On the previous post, I speculated that the legendary Alex Toth created two pages (he scripted, drew, inked and lettered those two pages) that were so powerful, they launched a new title into DC's months-old 'mystery' boom for 85 issues. That was 1968 and the title was "The Witching Hour".
Jump forward to 1984.
Horror comics are all-but-dead with the last regular issue of House of Mystery #321 having appeared on stands exactly one year earlier in 1983, the last of DC's big mystery line. Charlton Comics canceled its long-running Ghostly Tales and Scary Tales the same month this next comic was published. Marvel's Secret Wars plows over the rest of the field to set the new stage for comics, the blockbuster super-hero cross over. Kids just don't like that scary stuff anymore.
Alan Moore wasn't writing for kids.
You may think I'm going to showcase the ground-breaking work of Moore et al in the 'Saga of the Swamp Thing' #21, The Anatomy Lesson. This one even made JK Parkin's and Chris Mautner's #1 spot on their Six comics that scared the $#!@% out of us list. Fantastic issue and revolutionary treatment of the title character. Launched the horror genre in comics into an entirely new direction.
What's interesting is that the Swamp Thing actually made his debut during the peak of DC's mystery titles in House of Secrets #92. One wonders what would have happened had Alan Moore taken over 'The Witching Hour'?...
But issue #21 wasn't the one that disturbed me.
No, that came eight issues later. 'Saga of the Swamp Thing' #29's Love and Death gave me two of the most powerful pages I can think of. Pages 2 and 3 scared me. I wonder how many people noticed that something was missing from the cover of 29 when they bought it? Take a look below and see if you can figure out what's missing:
Did you find it?
That's right, it's missing the Comics Code Authority. Couldn't get it through the censors. Issue 21 got through, this one did not. DC was forced to put it out without Code approval... and discovered a remarkable thing. It was still carried by vendors. This single issue (in my humble opinion) led to the formation of DC's Vertigo imprint 9 years later, the irrelevance of the Code and the "Suggested For Mature Readers" tag.
The two pages?
First of all, I've always liked Abigail Arcane. She was 'Beauty' to Swamp Thing's 'Beast'. She's been cast as the victim on numerous occasions, but she's a pretty remarkable lady. Unlike many characters in comics, she's not motivated by hate, revenge or even a sense of justice. Nope, Abigail is a lover. Despite being the niece of one of the most evil characters in all of comics (and that's saying a lot!), Abby always pushes forward and leads with her heart, for better or worse.

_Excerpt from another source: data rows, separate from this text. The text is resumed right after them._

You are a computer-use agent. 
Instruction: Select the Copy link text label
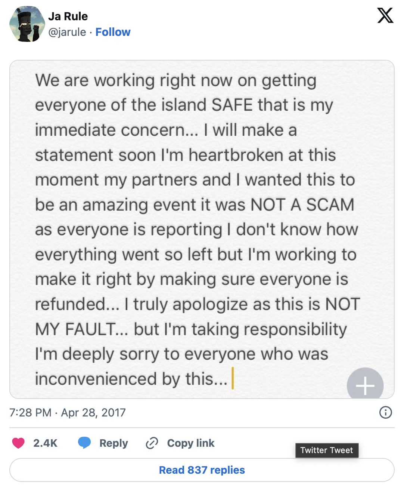point(190,443)
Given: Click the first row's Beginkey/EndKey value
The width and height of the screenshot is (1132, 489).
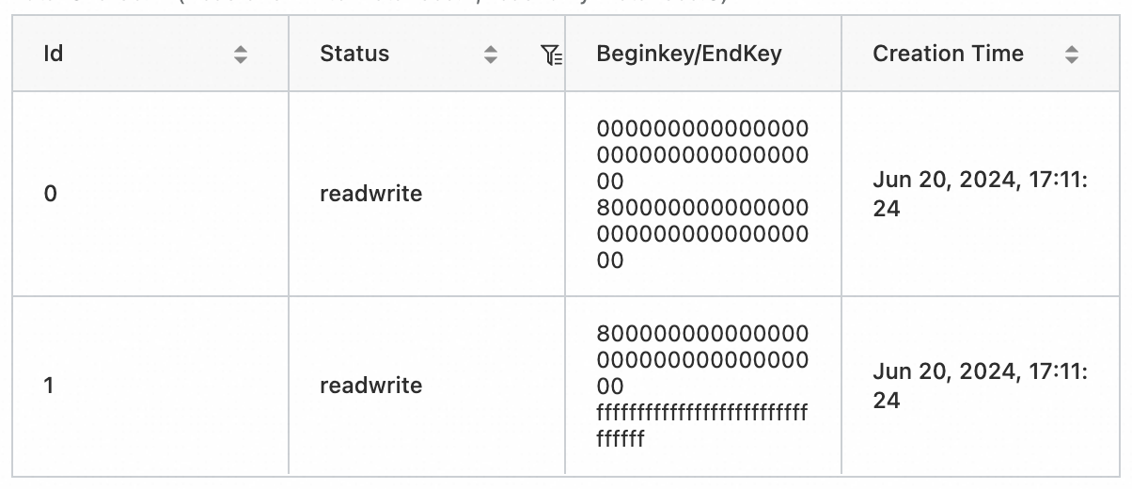Looking at the screenshot, I should click(701, 194).
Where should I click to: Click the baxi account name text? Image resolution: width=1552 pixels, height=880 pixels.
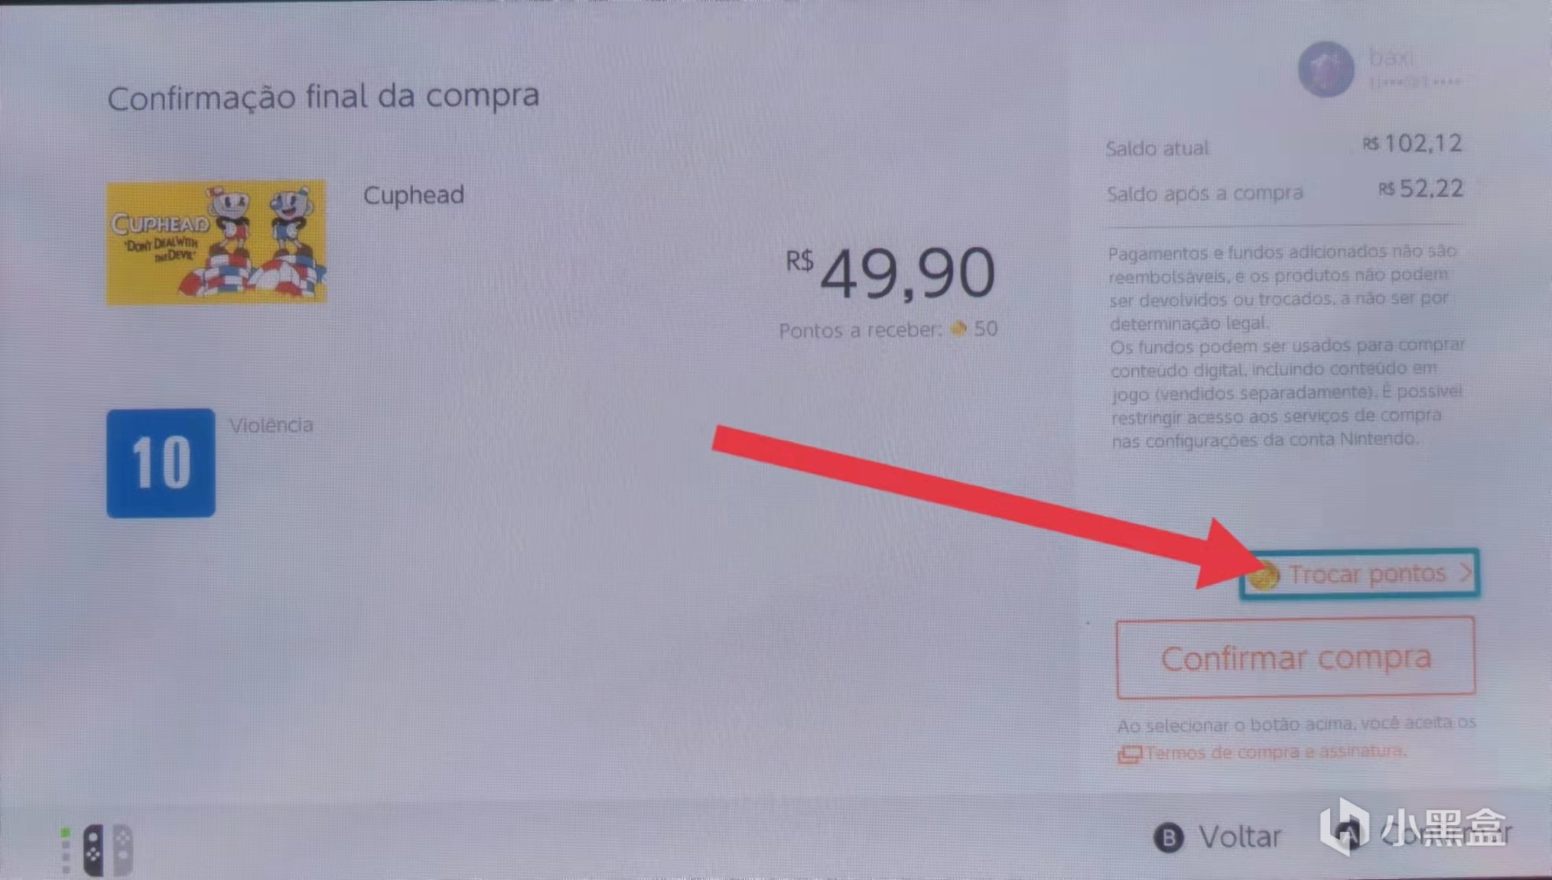click(x=1391, y=57)
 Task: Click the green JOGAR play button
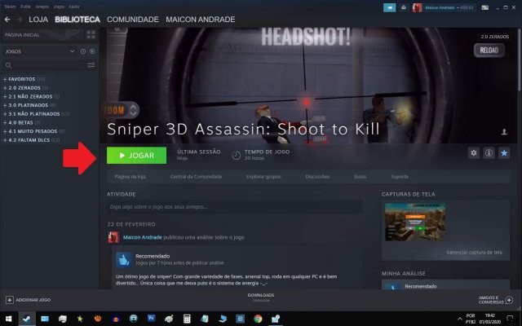click(136, 154)
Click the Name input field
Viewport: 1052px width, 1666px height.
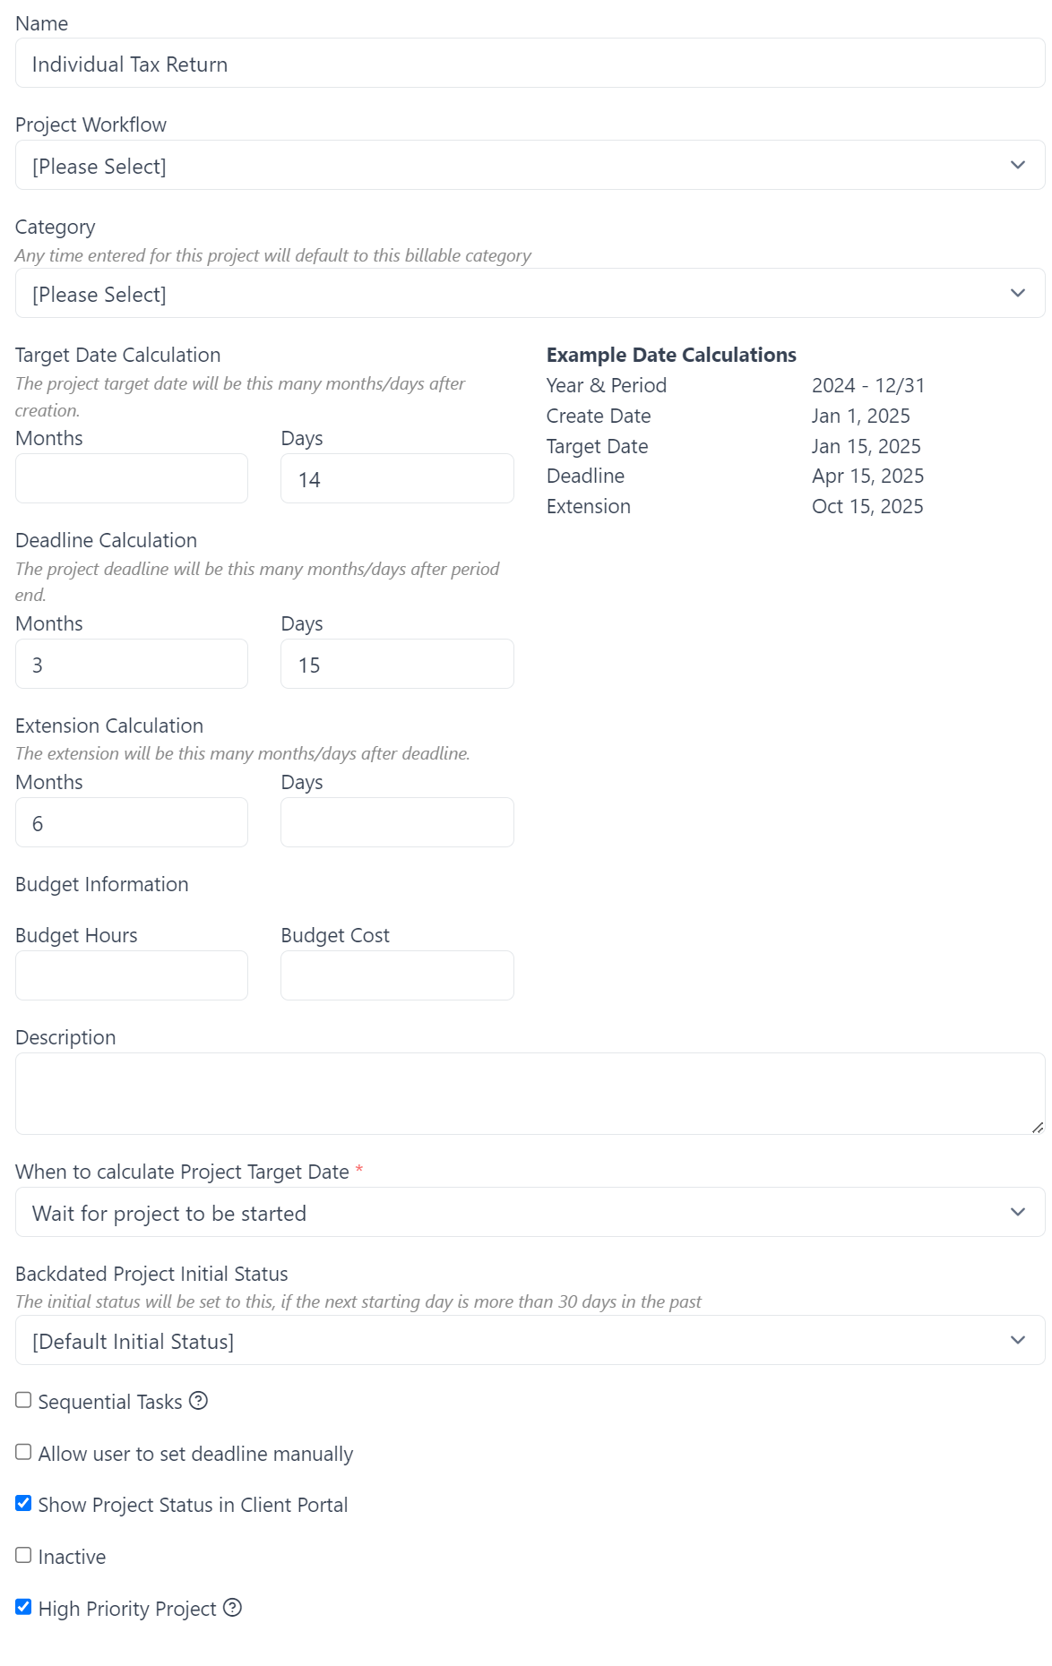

Can you imagine how I felt, when after turning one single page, I had to bear witness to this?!
Right away, Moore has you.
Abby had suffered some immense tragedy that has (quite literally) brought her to her knees. You will read the next 18 pages feeling slightly sick to your stomach until... There's hints, there's foreshadowing, but... When you finally get to the 'big payoff' on the 2-page spread of the third and second last pages, you see why this issue never made it past the censors at the code and never could...
Moore's run on Swamp Thing has been collected numerous times in numerous editions. Pick it up.